I have no insurance and therefore cannot afford therapy. Of course once I do have private insurance, I also cannot afford therapy. Email to my therapist what I've found for health care and that its still not affordable and she replies, "Its a flawed system". No shit, Sherlock. Of course she isn't on the receiving end of the shit storm! She has health care, and the money to afford whatever the hell she needs. At $170 a session before insurance and "sliding scale" no wonder. Of course whatever she doesn't get directly in cash that day, the insurance reimburses to the point that she only has her office open to the psychos like me for three days in the work week.

I shouldn't be angry with Dr B, its not her fault. She's trying to help in her own way. She is a prisoner to the system just as much as I am. She can only do so much whilst my hands are tied completely.

I'm angry, pissed off, fucking furious and there is not a bloody thing I can do about any of it. Sure, I can injure, like I did last night. Doesn't help, none of it helps. I could change my injury spot again, new pain... No, doesn't help forever. Numb in the skin and pain in the brain. What a way to go. I close my eyes to try and calm myself, to not see that my life is nothing but a waste most of the time. My parents are disappointed in me because I can't move out and leave them alone. I have few friends and none of which I would ever tell my darkest secret. I have virtually no support.

I. Am. Alone.

I feel it every day I breathe, every night I try to dream. Part of me is so close to saying "fuck it" and giving up. But what of the other part? Too subbourne to die, to give in, to leave. I'm screaming in my head, I'm begging to be heard, but on one seems to hear me.
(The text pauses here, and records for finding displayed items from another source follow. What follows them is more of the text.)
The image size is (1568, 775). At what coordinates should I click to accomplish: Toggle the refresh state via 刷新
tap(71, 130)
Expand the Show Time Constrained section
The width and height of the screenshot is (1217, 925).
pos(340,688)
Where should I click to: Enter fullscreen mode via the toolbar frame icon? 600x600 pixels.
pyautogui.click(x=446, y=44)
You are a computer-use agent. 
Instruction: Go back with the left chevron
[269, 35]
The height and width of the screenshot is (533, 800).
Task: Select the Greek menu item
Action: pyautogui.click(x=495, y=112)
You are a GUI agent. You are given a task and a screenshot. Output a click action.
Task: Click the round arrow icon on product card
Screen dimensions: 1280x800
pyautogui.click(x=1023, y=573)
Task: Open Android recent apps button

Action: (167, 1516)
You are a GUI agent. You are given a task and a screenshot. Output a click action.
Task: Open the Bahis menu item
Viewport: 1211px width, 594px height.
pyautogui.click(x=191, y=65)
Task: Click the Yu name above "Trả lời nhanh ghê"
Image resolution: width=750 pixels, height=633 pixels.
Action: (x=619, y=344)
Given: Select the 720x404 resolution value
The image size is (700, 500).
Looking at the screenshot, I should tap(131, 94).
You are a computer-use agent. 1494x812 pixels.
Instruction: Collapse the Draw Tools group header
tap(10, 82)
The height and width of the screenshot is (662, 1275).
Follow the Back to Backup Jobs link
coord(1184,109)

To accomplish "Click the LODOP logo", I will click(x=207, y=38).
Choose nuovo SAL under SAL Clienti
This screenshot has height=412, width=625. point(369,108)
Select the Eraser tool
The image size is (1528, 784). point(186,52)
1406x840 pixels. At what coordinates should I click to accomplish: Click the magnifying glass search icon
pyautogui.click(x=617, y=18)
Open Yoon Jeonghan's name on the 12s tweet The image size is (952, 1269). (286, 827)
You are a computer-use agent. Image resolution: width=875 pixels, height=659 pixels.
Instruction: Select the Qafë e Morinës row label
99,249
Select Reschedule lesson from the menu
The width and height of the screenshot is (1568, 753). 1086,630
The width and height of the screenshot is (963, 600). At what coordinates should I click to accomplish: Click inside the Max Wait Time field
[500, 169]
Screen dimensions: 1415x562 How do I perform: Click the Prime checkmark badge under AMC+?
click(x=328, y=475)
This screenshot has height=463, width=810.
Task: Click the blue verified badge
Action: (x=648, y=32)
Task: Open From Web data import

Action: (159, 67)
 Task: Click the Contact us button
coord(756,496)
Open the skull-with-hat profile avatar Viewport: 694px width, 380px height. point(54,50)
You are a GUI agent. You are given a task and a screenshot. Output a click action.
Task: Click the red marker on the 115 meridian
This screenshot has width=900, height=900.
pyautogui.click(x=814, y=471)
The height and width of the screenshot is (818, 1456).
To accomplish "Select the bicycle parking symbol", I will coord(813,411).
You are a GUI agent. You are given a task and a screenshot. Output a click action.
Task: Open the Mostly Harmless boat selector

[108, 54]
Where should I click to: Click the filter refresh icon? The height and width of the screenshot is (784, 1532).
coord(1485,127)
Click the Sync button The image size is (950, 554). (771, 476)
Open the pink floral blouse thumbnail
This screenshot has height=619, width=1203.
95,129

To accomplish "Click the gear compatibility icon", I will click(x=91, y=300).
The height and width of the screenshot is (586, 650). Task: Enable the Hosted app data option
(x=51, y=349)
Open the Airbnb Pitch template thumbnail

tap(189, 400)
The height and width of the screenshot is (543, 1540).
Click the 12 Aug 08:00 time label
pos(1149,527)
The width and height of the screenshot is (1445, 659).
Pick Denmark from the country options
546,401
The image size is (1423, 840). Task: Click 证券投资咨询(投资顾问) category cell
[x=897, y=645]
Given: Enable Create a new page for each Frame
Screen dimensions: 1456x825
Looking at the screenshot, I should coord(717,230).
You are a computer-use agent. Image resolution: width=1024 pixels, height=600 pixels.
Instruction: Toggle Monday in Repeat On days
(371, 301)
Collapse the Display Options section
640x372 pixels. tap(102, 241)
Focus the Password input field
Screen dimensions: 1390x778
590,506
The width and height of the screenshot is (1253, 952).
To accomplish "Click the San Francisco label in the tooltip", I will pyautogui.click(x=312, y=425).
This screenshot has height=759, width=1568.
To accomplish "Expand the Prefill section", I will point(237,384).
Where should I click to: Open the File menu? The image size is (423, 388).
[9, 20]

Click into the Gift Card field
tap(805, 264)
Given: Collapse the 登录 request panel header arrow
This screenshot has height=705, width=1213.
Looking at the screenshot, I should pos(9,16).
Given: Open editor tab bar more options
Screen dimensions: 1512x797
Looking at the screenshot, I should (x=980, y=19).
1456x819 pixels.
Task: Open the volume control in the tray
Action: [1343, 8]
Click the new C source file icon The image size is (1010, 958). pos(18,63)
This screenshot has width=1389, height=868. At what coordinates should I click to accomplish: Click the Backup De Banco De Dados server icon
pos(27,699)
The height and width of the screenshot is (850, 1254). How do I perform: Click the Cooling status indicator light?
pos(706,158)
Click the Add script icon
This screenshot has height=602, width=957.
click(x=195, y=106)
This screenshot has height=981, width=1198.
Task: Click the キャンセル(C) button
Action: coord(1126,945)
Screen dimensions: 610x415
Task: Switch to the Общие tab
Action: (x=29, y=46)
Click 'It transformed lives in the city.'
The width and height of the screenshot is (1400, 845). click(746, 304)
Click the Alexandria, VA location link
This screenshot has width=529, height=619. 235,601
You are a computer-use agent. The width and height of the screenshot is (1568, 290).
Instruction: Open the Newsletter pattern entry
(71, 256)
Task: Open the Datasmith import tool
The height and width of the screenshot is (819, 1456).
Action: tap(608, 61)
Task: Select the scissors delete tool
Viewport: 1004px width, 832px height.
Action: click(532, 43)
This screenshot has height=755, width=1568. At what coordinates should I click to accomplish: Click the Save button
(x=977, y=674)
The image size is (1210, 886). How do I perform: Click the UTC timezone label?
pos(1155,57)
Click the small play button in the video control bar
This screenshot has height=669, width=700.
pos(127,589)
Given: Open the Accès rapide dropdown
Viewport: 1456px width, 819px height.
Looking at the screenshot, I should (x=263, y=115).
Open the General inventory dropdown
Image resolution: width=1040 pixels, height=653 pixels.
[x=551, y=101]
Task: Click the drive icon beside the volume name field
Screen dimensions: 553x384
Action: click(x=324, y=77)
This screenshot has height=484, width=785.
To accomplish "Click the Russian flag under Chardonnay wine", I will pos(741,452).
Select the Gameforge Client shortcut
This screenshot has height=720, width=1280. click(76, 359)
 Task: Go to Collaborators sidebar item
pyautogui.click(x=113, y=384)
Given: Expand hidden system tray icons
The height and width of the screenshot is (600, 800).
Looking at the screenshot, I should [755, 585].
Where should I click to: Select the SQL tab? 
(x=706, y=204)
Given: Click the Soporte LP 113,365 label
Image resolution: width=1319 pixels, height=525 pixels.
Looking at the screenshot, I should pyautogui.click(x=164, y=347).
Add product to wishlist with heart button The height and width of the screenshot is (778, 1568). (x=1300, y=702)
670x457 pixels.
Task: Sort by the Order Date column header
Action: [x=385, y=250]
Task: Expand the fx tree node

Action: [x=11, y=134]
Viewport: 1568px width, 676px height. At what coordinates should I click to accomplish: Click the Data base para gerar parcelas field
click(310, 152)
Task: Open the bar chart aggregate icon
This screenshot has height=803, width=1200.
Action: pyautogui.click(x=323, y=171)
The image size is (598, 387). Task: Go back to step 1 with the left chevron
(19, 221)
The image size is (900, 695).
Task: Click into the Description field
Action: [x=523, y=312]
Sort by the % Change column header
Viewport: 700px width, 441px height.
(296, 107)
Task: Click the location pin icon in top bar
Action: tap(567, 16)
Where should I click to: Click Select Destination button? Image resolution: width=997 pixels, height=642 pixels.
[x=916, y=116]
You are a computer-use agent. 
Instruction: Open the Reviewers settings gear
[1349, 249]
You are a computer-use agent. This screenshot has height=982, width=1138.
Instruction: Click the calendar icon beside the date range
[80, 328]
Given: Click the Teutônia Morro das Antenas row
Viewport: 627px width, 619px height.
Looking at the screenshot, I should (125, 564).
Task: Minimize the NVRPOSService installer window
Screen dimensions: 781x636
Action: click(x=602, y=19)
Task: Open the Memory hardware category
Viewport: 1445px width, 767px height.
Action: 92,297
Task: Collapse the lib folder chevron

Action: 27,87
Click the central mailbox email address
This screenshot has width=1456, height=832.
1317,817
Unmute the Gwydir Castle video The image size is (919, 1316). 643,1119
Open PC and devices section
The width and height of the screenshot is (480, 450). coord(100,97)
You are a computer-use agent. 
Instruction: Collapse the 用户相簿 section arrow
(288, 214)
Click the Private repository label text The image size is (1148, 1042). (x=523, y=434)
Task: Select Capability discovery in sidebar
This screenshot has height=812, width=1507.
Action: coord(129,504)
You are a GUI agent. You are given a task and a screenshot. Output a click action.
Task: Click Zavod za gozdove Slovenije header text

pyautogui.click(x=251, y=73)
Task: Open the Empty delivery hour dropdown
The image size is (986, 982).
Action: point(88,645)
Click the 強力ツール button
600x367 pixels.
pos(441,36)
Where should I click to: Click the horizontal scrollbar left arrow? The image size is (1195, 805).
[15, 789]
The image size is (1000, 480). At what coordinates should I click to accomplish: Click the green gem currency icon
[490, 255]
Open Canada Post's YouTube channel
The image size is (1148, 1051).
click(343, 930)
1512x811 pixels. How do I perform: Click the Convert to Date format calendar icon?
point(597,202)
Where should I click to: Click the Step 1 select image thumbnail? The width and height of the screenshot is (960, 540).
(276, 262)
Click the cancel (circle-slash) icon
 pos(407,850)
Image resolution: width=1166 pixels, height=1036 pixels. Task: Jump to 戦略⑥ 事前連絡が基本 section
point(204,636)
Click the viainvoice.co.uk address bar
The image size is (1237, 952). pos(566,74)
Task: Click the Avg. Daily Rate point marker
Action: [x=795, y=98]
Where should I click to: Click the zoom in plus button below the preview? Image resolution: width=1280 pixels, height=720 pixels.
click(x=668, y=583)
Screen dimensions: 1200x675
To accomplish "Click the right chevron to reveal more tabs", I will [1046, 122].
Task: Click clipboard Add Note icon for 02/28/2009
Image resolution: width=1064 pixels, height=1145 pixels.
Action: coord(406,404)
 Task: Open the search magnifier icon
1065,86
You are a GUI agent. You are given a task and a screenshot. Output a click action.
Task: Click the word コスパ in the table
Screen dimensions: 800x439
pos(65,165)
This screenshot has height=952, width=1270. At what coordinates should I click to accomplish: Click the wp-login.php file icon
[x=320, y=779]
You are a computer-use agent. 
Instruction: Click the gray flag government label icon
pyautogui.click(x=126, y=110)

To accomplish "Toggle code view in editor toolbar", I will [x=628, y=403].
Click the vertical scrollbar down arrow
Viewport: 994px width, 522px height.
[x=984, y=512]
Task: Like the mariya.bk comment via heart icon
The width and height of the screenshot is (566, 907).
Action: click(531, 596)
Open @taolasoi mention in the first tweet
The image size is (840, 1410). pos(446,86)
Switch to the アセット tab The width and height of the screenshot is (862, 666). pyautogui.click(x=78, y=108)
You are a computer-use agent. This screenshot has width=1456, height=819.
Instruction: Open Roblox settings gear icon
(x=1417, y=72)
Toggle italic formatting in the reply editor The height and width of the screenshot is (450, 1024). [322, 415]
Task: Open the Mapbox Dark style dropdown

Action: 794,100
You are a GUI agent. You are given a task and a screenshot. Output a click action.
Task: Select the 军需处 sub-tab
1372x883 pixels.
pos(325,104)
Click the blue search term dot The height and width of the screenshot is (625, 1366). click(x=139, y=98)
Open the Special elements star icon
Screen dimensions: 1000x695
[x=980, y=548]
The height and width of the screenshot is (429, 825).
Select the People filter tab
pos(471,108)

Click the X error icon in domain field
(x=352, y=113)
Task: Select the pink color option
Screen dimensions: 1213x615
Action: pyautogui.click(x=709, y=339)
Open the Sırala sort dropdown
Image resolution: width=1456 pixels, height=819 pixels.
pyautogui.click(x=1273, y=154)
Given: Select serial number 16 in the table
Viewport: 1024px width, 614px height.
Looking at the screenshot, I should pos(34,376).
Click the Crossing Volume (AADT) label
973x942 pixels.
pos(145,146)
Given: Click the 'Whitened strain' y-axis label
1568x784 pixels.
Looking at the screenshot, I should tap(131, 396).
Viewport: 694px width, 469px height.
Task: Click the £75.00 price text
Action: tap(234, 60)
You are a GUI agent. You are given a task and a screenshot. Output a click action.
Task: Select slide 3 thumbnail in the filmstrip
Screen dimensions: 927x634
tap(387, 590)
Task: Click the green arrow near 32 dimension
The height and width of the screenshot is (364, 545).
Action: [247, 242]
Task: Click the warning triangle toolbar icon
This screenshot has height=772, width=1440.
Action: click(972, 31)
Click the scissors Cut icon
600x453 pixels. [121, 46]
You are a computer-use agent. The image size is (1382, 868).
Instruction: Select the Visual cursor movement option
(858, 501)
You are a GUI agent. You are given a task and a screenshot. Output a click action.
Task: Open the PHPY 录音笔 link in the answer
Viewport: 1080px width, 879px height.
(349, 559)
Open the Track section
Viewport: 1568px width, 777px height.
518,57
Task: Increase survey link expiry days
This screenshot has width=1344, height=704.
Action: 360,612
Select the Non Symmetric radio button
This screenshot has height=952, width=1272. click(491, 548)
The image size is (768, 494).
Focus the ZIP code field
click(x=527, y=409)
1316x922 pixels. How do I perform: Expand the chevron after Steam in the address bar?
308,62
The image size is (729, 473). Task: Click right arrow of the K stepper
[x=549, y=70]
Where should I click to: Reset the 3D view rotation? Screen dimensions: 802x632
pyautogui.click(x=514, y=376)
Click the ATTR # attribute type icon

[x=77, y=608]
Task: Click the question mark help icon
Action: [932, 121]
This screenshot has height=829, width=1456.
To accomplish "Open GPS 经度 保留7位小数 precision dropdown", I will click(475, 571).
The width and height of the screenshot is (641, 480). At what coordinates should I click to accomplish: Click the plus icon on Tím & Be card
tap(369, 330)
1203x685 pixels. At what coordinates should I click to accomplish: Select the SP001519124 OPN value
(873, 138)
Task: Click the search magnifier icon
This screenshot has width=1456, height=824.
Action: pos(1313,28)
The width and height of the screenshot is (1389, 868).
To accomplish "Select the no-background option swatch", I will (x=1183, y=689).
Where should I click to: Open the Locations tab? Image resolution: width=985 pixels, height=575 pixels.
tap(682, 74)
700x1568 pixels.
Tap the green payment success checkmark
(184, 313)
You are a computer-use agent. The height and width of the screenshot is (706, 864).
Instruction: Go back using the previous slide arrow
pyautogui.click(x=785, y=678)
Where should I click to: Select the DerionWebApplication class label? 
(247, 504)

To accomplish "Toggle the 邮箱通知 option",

Maybe I'm not loud enough, maybe none of them care, maybe maybe maybe... Does any of it really matter? Do I?

Wednesday, May 1, 2013

Screwed Up Little Brain

I have a job that is going well. I don't hate my manager, I have great hours that allow me to have a regular schedule for both sleeping and eating. I can read on my down time (there's a lot of that), I can write, play a game... whatever. There is actual income again!

My sleep is regular and there haven't been as many nightmares. There are fewer "forced days". Yet, why do I still want to cut? Nothing is pissing me off, nothing seems to be out of sorts, with the rather noticeable exception of my mother, but there's no getting rid of that. Why do I feel the need to hurt myself when things are going well, or relatively well?

Feeling like I'm broken, damaged, useless.